Chris Griffin : Yo! Did y'all check me when that hottie was all up in my Kool-Aid? Yeah. I was looking to break off a little somethin'-somethin' but my crew gave me the 411 on that skank and she's all about the bling-bling.
[Peter stops the car]
Lois Griffin : Peter, what's wrong?
Peter Griffin : He's speaking in tongues, Lois! Our son is possessed!
[hands a book to Meg]
Peter Griffin : Meg, start at Psalm 41 and don't start reading until I tell you!
[sprays holy water on Chris]
Peter Griffin : The power of Christ compels you!
[Chris screams]
Peter Griffin : The power of Christ compels you!
[Chris continues screaming]
Lois Griffin : Peter, stop! He's not possessed!
Meg Griffin : Yeah, he's just talking street. Lots of kids do it.
Peter Griffin : Oh. Well, that's kinda weird.
Lois Griffin : Peter, it's just a phase. You've gone through a few yourself, you know.
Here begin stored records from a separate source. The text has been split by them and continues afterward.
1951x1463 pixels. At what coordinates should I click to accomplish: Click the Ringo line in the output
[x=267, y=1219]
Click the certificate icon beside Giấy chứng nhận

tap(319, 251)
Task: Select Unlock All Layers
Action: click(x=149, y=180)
Brian Griffin : Yeah, like those two weeks you spent narrating your own life.
[flashback]
Peter Griffin : I walked into the kitchen and sat down at the table. I looked with a grimace at the questionable meal Lois had placed in front of me. Of course, I'd never tell her how disgusted I was with her cooking, but somehow, I think she knew. Lois had always been full of energy and life, but lately, I had begun to grow more aware of her aging. The bright, exuberant eyes that I had fallen in love with were now beginning to grow dull and listless with a long fatigue of a weary life.
[Lois punches Peter, then leaves; later at nighttime]
Peter Griffin : I awoke several hours later in a daze.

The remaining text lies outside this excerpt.